BRIEF: Before writing out the records, remove the pictures; keep everything else exact.

INFORMATION GIVEN:
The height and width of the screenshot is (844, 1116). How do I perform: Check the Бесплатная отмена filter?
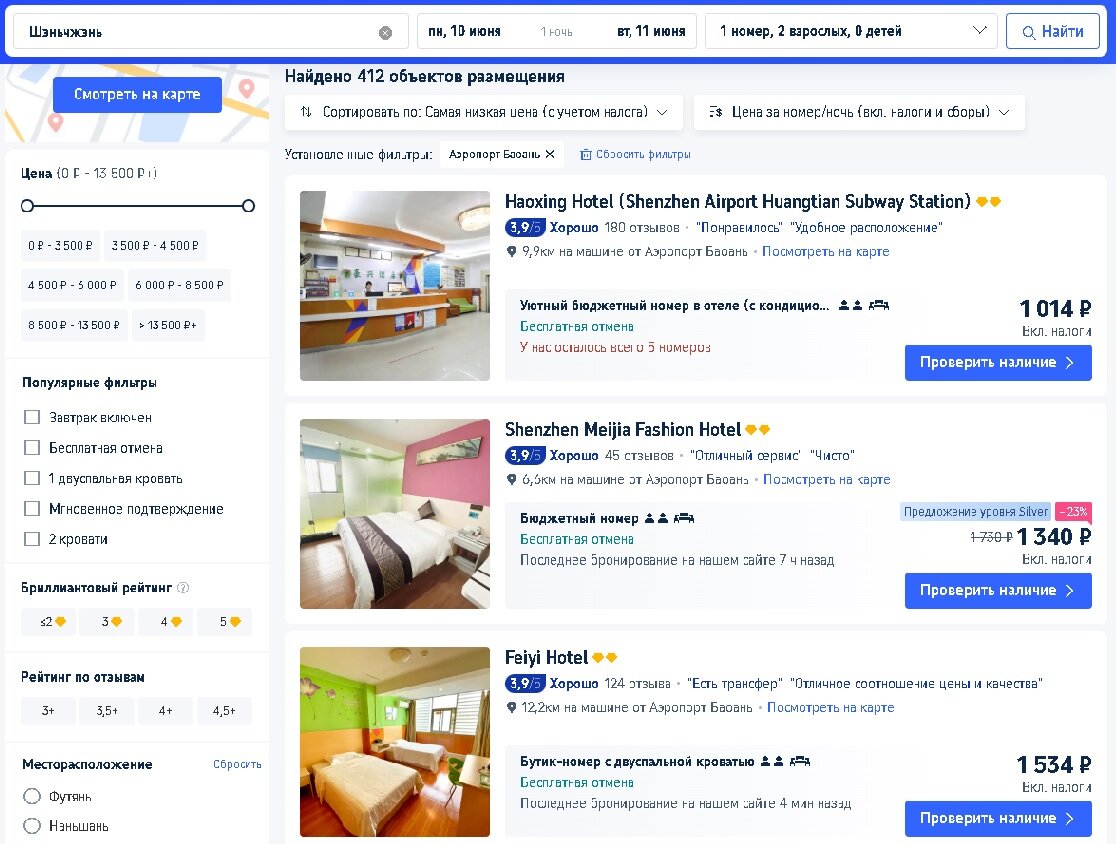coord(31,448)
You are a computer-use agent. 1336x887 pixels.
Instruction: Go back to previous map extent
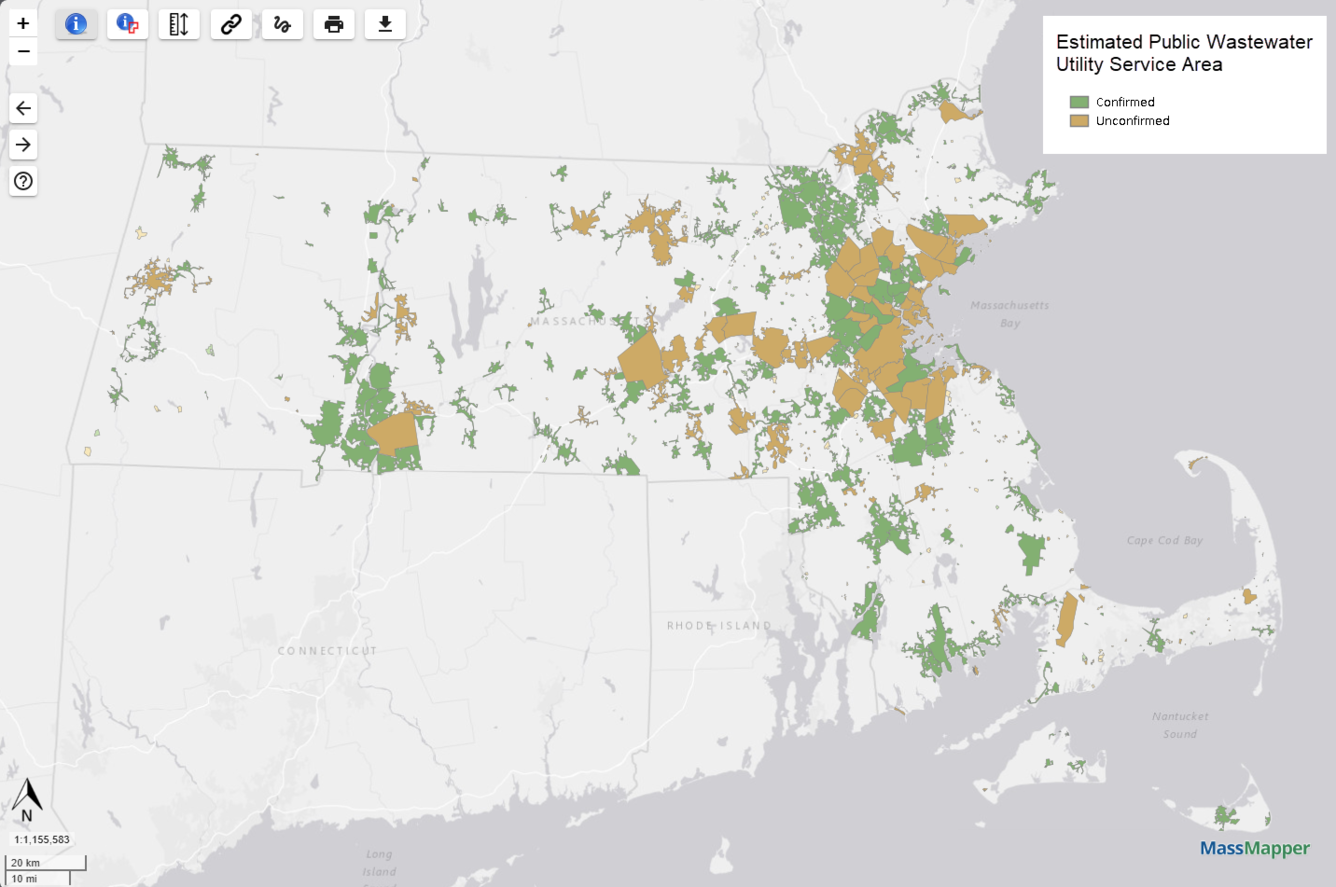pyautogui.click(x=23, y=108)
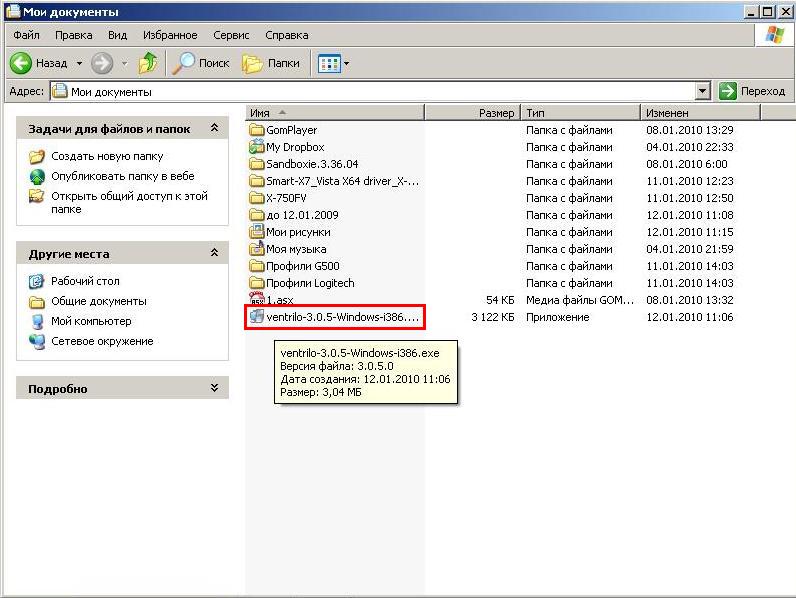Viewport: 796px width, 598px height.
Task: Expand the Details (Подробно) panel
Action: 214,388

REPLY:
The height and width of the screenshot is (844, 1116). How do I perform: Check the Бесплатная отмена filter?
coord(31,448)
You are a computer-use agent. 1336x887 pixels.
Instruction: Go back to previous map extent
pyautogui.click(x=23, y=108)
Viewport: 796px width, 598px height.
Task: Expand the Details (Подробно) panel
Action: 214,388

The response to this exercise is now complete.